Tendo em conta que trabalha sem qualquer tipo de narrativa nos seus trabalhos, Carlos Fraga depende inteiramente das estórias que os protagonistas dos seus documentários relatam para construir os trabalhos. Acaba por ser uma descoberta, também para o realizador, que não gosta de conduzir os documentários para um objectivo predefinido. “Não é intencional. Se é uma temática que já conheço um pouco, tenho sempre algumas ideias, mas em princípio é uma descoberta. A fórmula que uso para este tipo de temas é sem voz-off, não há comentários, nem adiciono nenhuma informação. A informação é toda fornecida pelas pessoas que entrevistamos.”

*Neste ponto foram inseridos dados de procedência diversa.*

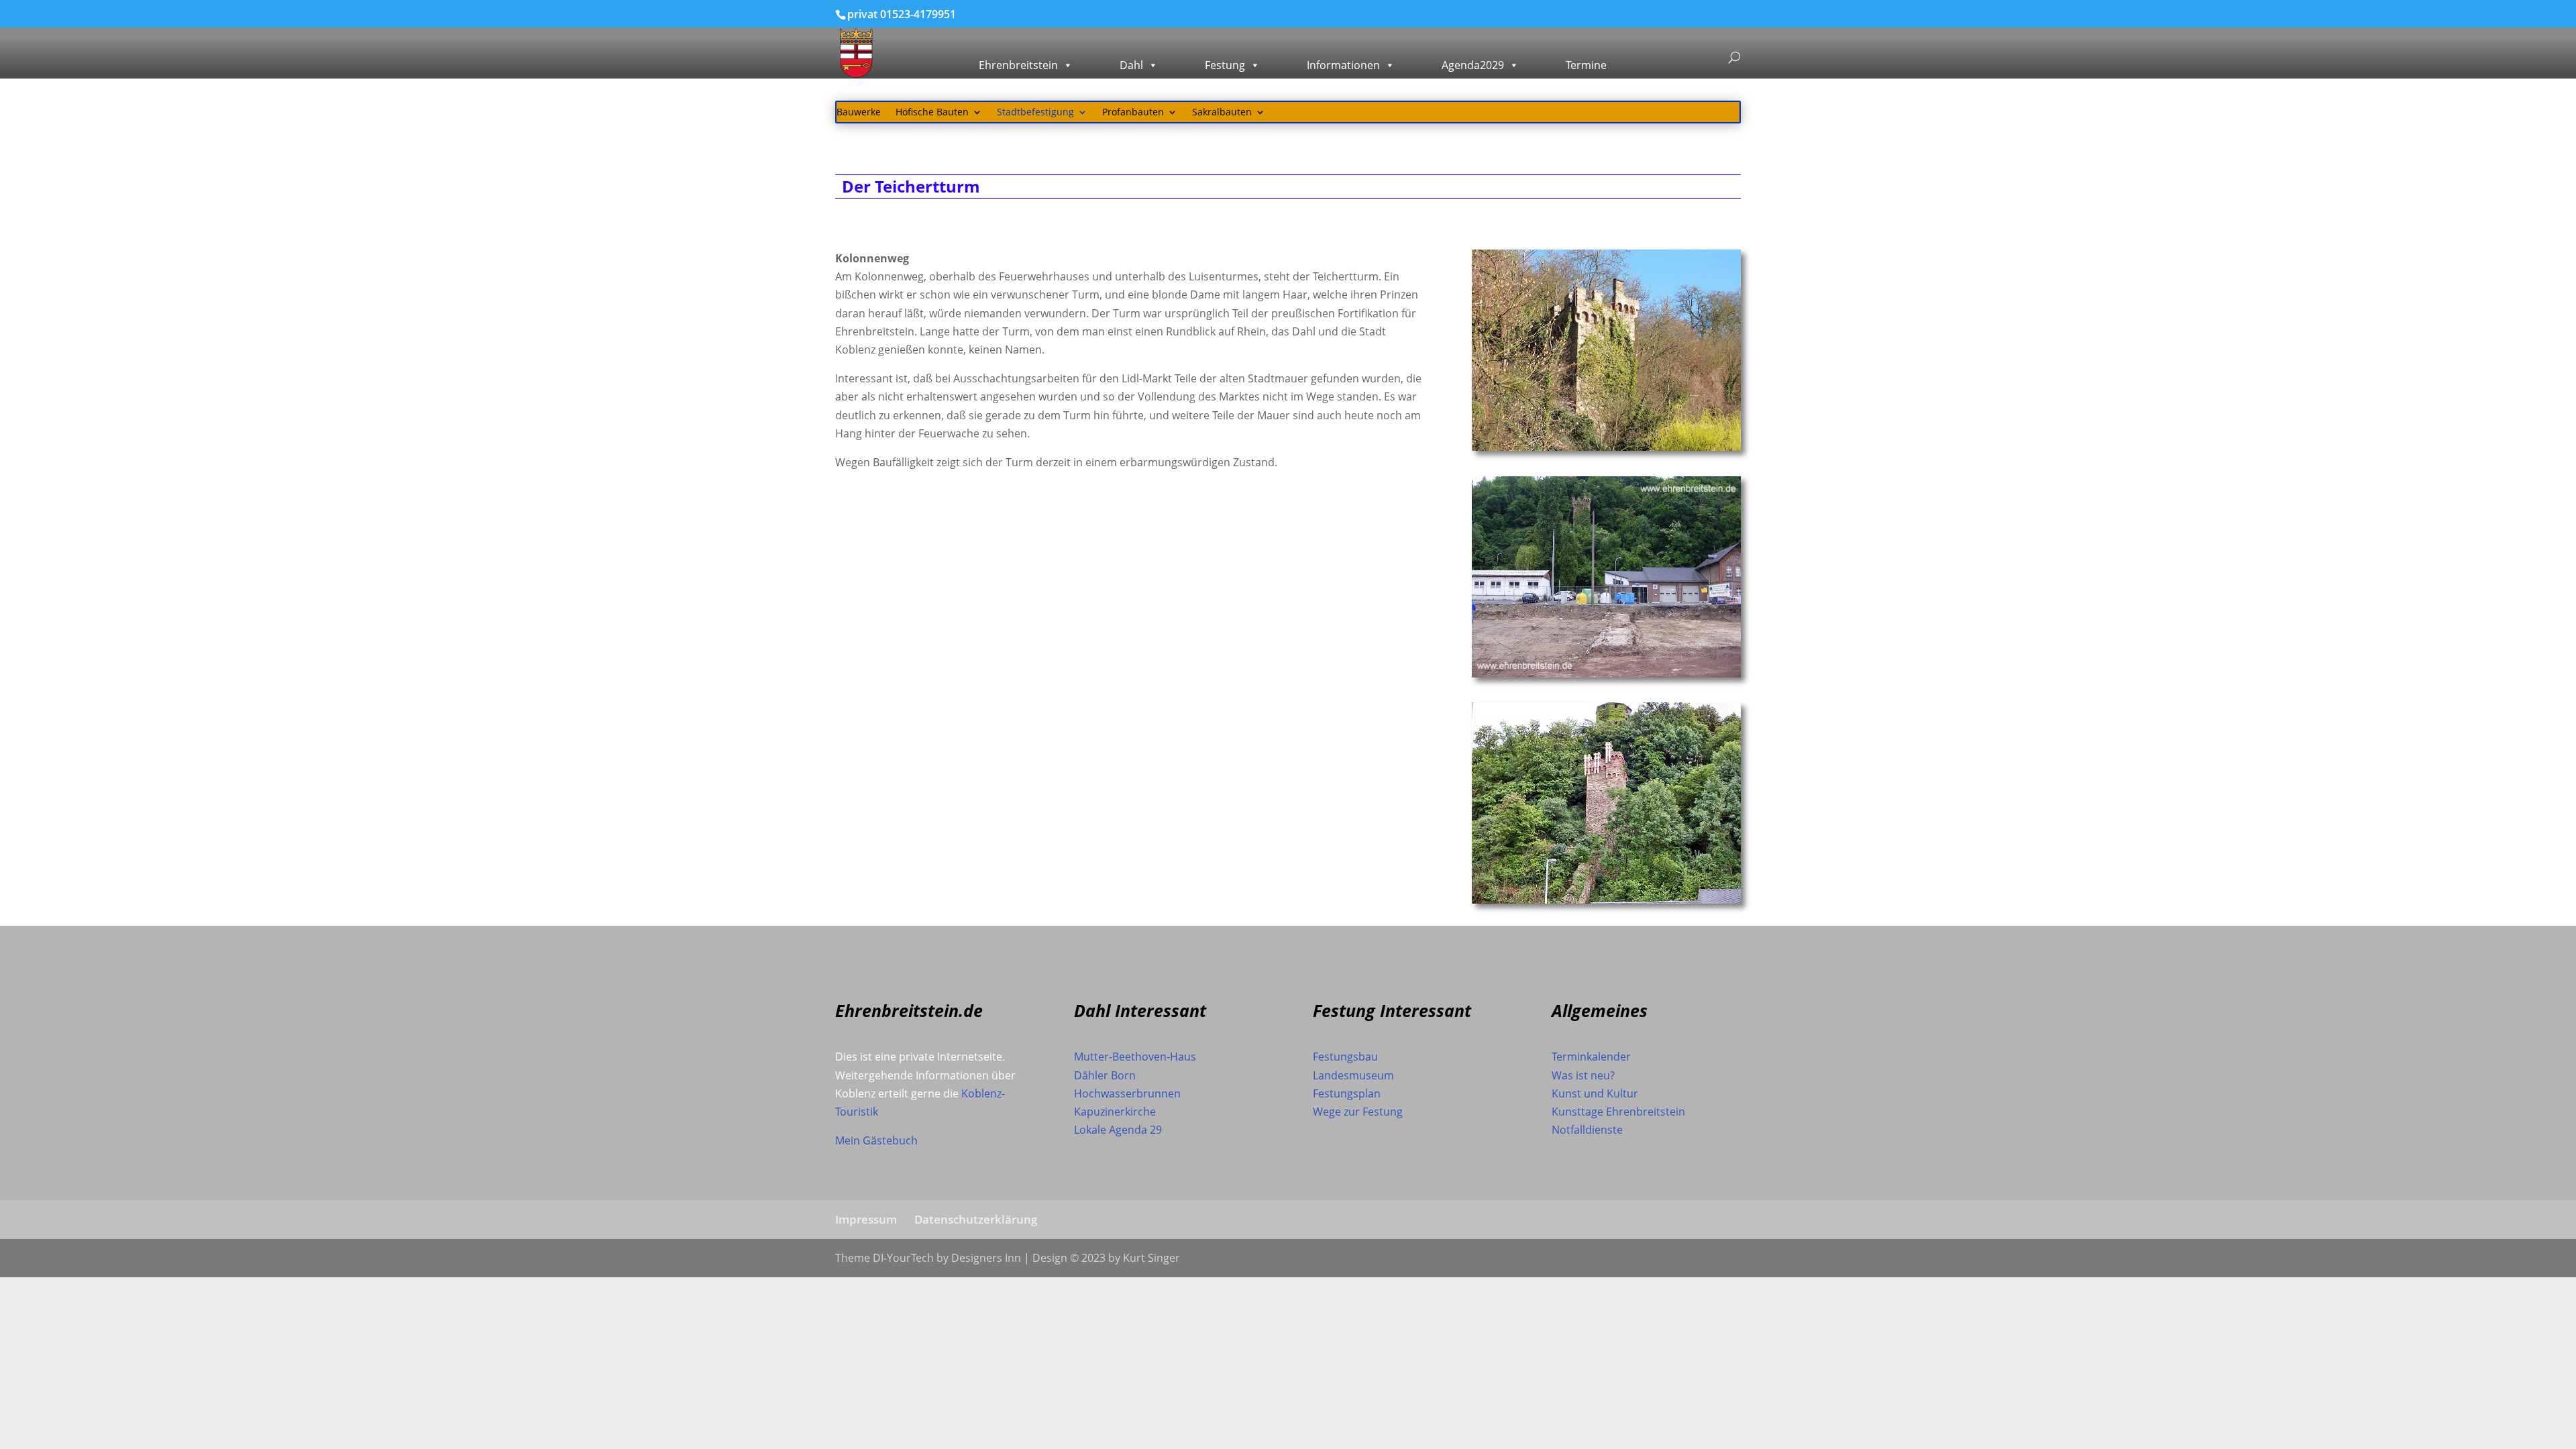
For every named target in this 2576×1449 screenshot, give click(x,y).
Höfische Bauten (932, 112)
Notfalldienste (1587, 1129)
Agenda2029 (1473, 65)
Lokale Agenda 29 (1118, 1129)
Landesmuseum (1353, 1075)
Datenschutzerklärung (975, 1219)
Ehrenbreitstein (1018, 65)
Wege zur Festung (1358, 1111)
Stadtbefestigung (1035, 112)
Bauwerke (859, 112)
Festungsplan (1347, 1093)
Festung (1225, 65)
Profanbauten (1133, 112)
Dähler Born (1105, 1075)
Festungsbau (1345, 1056)
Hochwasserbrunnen (1127, 1093)
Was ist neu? (1583, 1075)
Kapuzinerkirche (1115, 1111)
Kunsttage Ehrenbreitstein (1618, 1111)
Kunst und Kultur (1595, 1093)
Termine (1586, 65)
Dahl (1131, 65)
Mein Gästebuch (876, 1140)
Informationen (1343, 65)
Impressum (866, 1219)
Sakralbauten (1222, 112)
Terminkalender (1591, 1056)
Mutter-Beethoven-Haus (1135, 1056)
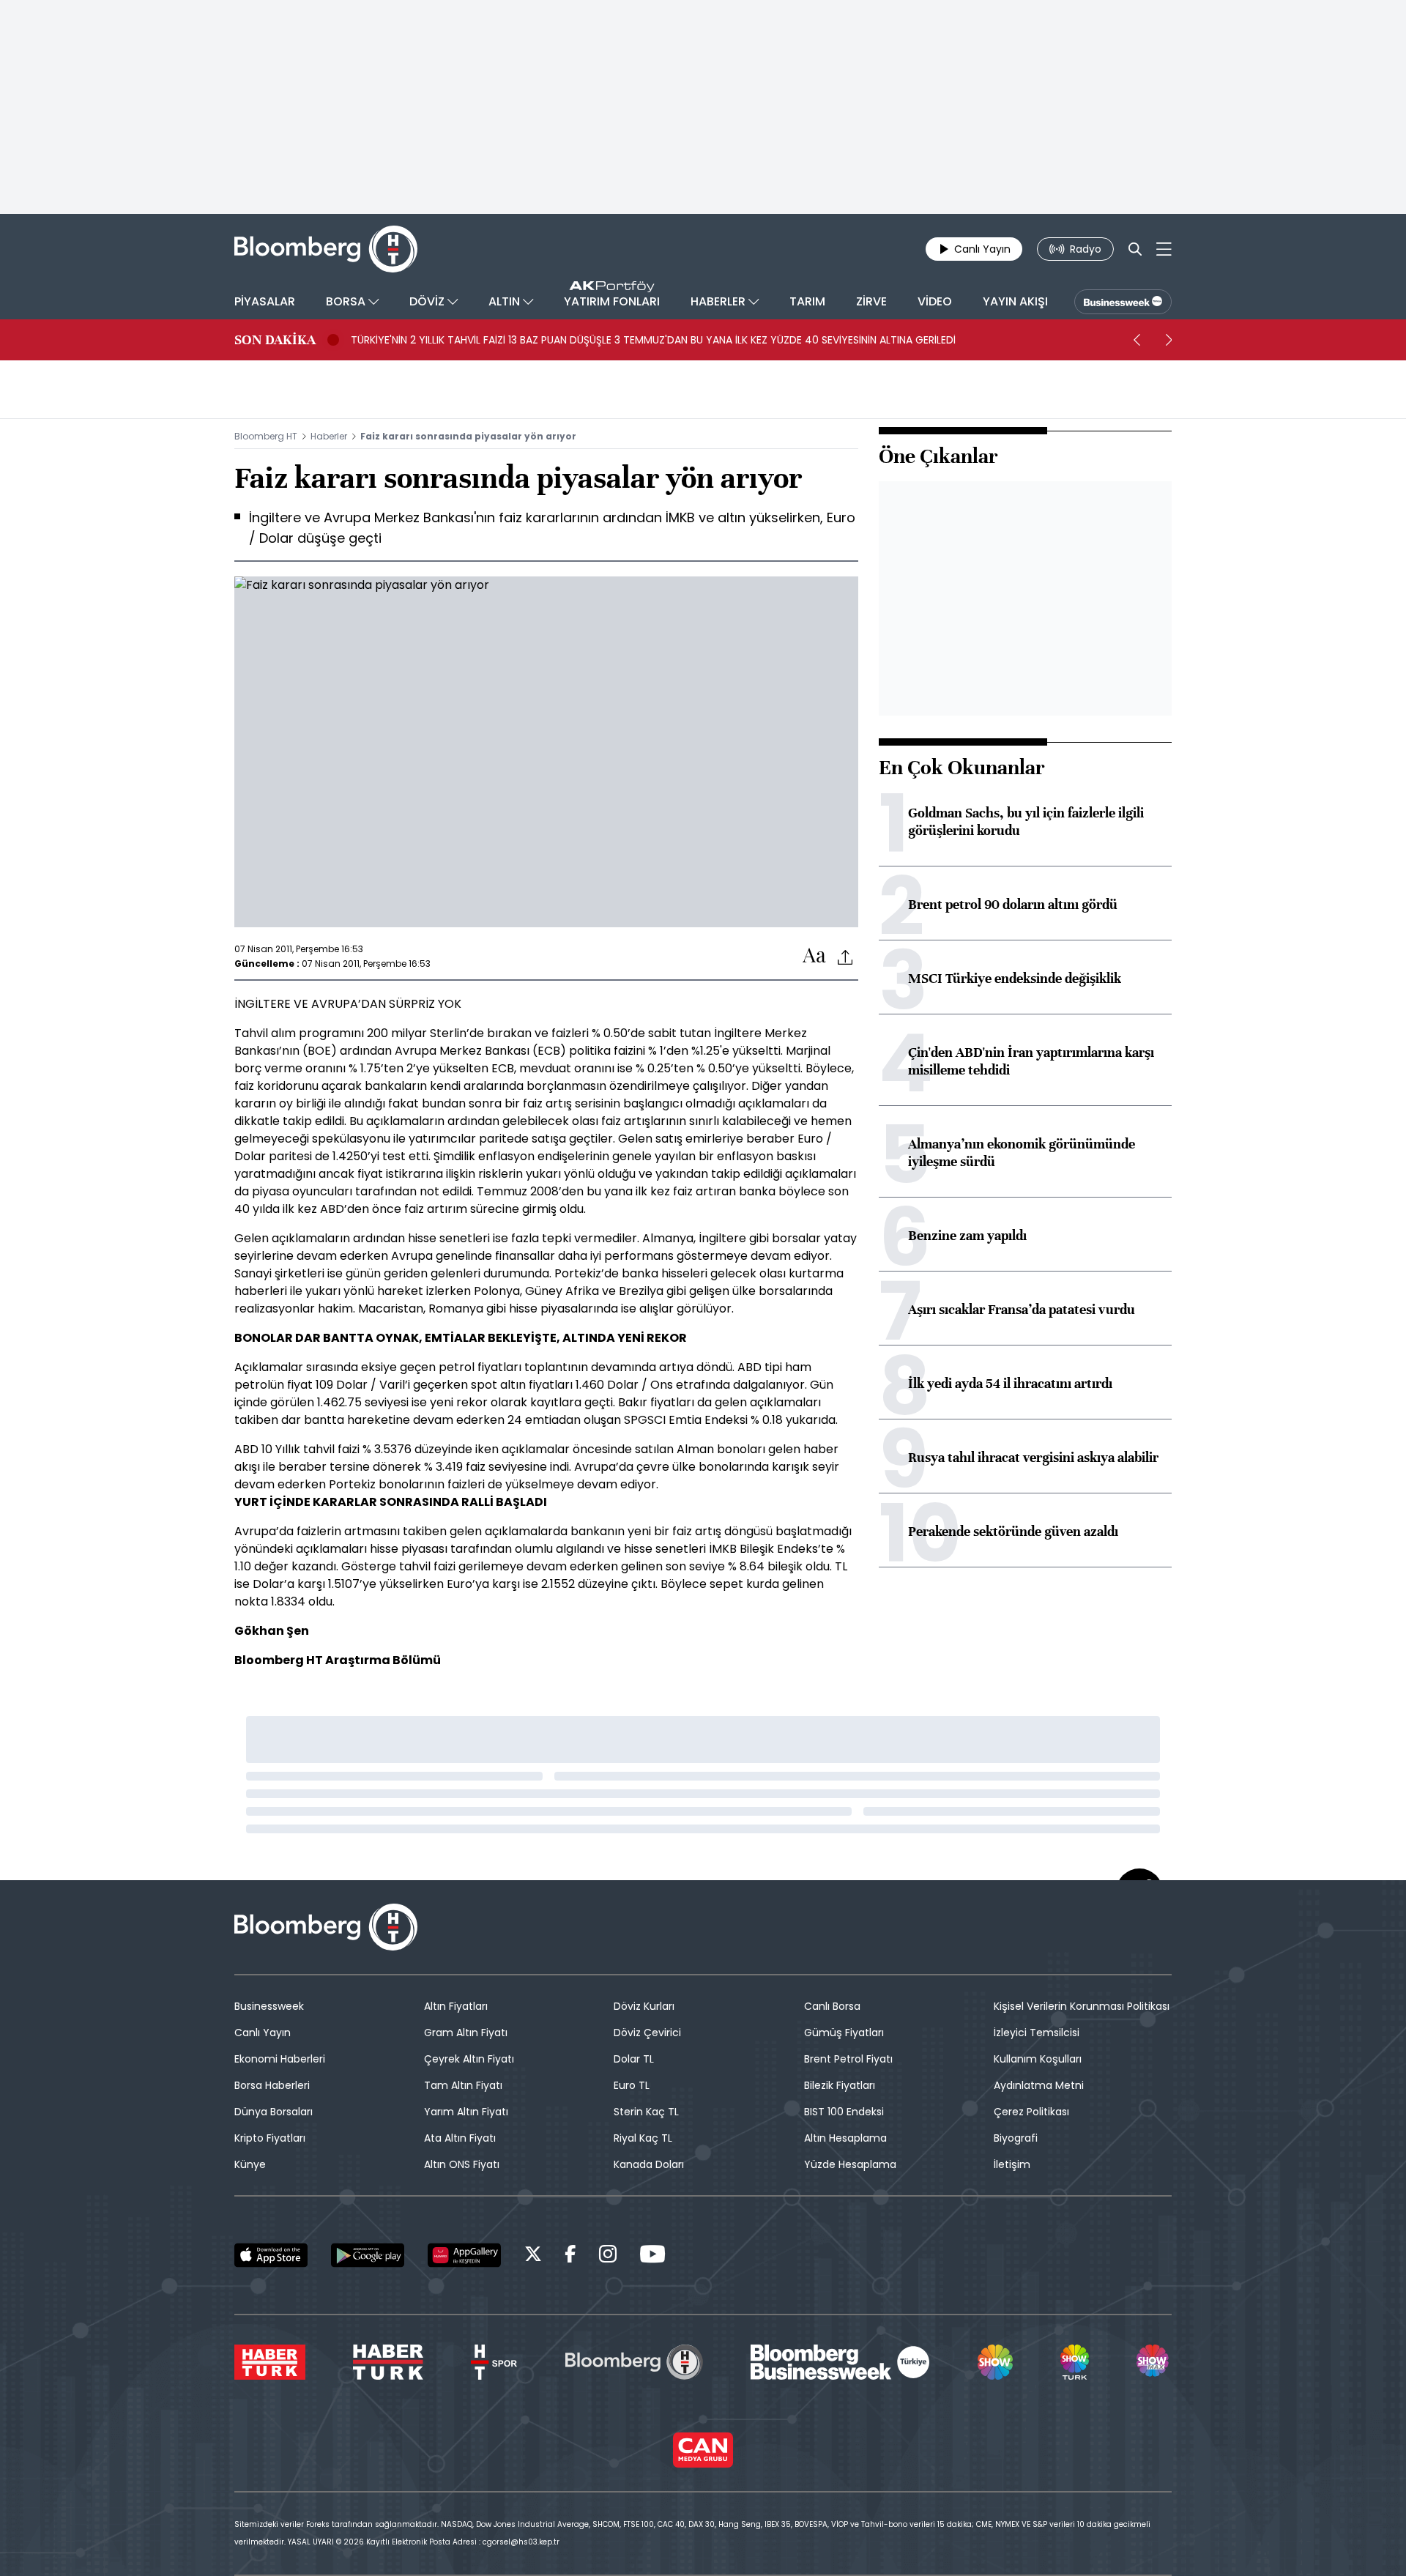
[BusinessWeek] (1123, 301)
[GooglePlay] (367, 2255)
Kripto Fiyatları (269, 2138)
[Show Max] (1154, 2362)
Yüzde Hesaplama (850, 2164)
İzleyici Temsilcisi (1036, 2032)
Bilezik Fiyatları (839, 2085)
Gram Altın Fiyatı (465, 2032)
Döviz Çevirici (647, 2032)
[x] (533, 2256)
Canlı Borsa (832, 2006)
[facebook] (570, 2256)
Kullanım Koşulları (1038, 2059)
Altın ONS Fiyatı (461, 2164)
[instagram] (608, 2256)
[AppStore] (271, 2255)
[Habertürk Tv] (388, 2362)
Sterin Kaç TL (646, 2111)
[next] (1168, 340)
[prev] (1136, 340)
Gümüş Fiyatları (844, 2032)
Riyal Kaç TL (643, 2138)
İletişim (1012, 2164)
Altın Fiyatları (456, 2006)
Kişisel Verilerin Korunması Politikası (1081, 2006)
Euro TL (632, 2085)
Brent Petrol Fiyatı (848, 2059)
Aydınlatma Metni (1039, 2085)
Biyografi (1016, 2138)
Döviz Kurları (644, 2006)
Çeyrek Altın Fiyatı (469, 2059)
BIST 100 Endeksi (844, 2111)
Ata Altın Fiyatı (460, 2138)
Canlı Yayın (262, 2032)
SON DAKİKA (275, 340)
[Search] (1135, 249)
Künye (250, 2164)
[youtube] (652, 2256)
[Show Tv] (995, 2362)
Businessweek (269, 2006)
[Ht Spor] (494, 2362)
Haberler (328, 436)
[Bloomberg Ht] (634, 2362)
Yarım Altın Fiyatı (466, 2111)
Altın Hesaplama (845, 2138)
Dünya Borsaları (273, 2111)
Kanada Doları (649, 2164)
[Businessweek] (840, 2362)
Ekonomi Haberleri (279, 2059)
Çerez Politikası (1031, 2111)
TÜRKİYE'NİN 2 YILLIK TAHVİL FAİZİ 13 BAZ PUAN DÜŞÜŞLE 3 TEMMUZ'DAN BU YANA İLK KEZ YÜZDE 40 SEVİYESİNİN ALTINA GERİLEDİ (653, 340)
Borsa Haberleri (272, 2085)
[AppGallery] (464, 2255)
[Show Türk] (1074, 2362)
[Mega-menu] (1164, 249)
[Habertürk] (269, 2362)
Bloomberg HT (265, 436)
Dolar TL (634, 2059)
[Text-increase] (814, 956)
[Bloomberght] (325, 249)
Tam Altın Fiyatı (463, 2085)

Ainda assim, reconhece que a única manipulação, se assim puder ser chamada, reside na escolha das perguntas e dos entrevistados, ficando à mercê do que os intervenientes vão dando. É, por isso, na expectativa do que os entrevistados terão para dizer, que Carlos Fraga se lança para o trabalho. E neste em particular, que acredita que seja “muito contemporâneo”, há temas que espera que sejam abordados, como o fenómeno de emigração que decorreu em Portugal nos últimos anos e que trouxe muitos novos portugueses a Macau. “Espero que me falem disso. No Macau de hoje, na realidade de hoje, penso que esse tema venha a ser abordado. Não sei o impacto que a emigração teve na comunidade”, confessa.

Sobre o grande objectivo do trabalho, perceber o sentido de comunidade que existe, ou não, faz o contraponto com o primeiro documentário. “Em relação aos macaenses em Lisboa, não fica muito claro se existe comunidade. Muitos deles, manifestam que estão integrados na comunidade portuguesa, e, de alguma maneira, com essa atitude, estão a anular esse sentido de comunidade macaense.”

O realizador denota também que se reúnem em torno da comida, “mas isso é um pretexto, por isso, há núcleos, pequenos grupos, alguns elementos transitam de uns para outros, ou seja, não são grupos completamente herméticos, mas no dia-a-dia não se identificam como comunidade. Vivem completamente integrados na sociedade portuguesa e fazem, até, questão disso.”

Ainda em fase embrionária, a preparação deste novo documentário já permitiu ao realizador captar algumas impressões, mas prefere ser cauteloso. “Não quero correr o risco de criar preconceitos, porque não os tenho. O que sinto é que, faltando contactar com alguns grupos sociais, alguns estratos, falta-me informação, mas parecem-me unidos. Acho que se pode falar que exista aqui uma comunidade portuguesa.”

Para as entrevistas que se avizinham, Carlos Fraga confessa que uma das muitas curiosidades que quer ver esclarecida é se os portugueses que aqui vivem, há mais ou menos anos, pensam voltar para Portugal ou pretendem ficar por aqui.

As filmagens terminam no final de Fevereiro, e, em Abril, o documentário estará pronto, diz o realizador.